I love my Beryl AX in no small part because of the policy based routing in 4.8.3 of the firmware. But often I prefer the size, albeit more modest capabilities, of the Mango, which is still at the 4.3 level of the firmware. So I thought I would report on moving Mango to vanilla OpenWRT. to replicate that.
If there is interest I will do a more detailed writeup, but I thought I would point out a few things.
I installed 25.12.1 (the current OpenWRT version), which includes an integrated imagebuilder that works really well. I installed wireguard, travelmate and pbr for the core travel router needs, and also nano and adblock. Deleted ppp but kept ipv6. Then rebuilt the firmware so I had a compact, slimmed down version.
I didn't install openvpn, although 25.12 allows dco and might be as capable as wireguard, but I've kind of moved on. I have about 9mb of room left for apps.
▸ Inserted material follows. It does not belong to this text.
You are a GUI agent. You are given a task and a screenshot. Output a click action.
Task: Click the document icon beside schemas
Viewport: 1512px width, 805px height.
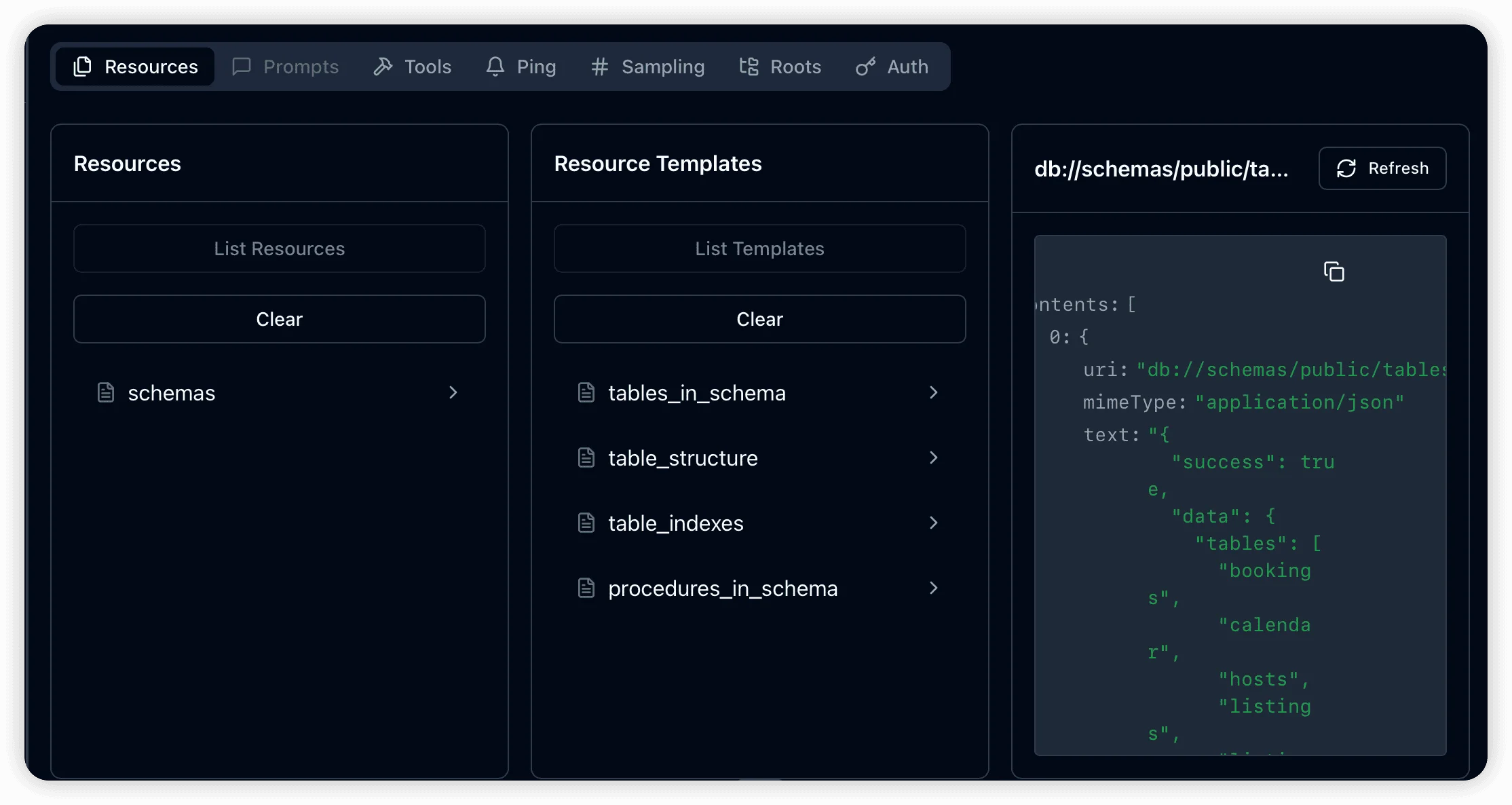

Two things had me tearing my hair out. One is that pbr is hard-coded to require a wan interface to start. You have to manually edit the .conf file to change the uplink interface to wwan or trm_wwan to get it to start. The other was a difficult time having both wireguard interfaces operating well; that turned out to be a server side allowed-ip problem. It does take time for the scripts to settle down.
I'm seeing speedtest.net tests of between 12/12 and 17/20 for throughput from a laptop connected over wifi to the Mango, with the Mango uplinked to a wifi hotspot provided by a cell phone transatlantically to a capable Wireguard server. (Hard test, right?) But the Mango is not being maxed out, so these speeds are likely limited by things other than the Mango.
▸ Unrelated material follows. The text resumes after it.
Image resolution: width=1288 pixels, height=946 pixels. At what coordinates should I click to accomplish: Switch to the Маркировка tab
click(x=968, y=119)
I know now a lot more about OpenWRT and its awesome flexibility, but man, the Gl-Inet GUI is so much easier to deal with.
EDIT: For a lark, I hooked up a Beryl MT1300 (so, dual-core 7621, slightly higher clock speed) with stock 4.3.25 on the same 2.4 band, and got speedtest results of about 30/20 over the same hotspot to the same wireguard server and the same result not using wireguard. About 50/30 using 2.4 band for the uplink and 5 for the laptop. So the Beryl on stock maxes out the connection at 30/20 that produces 12-17 up and 12-20 down on the single core 7628n with the current Openwrt.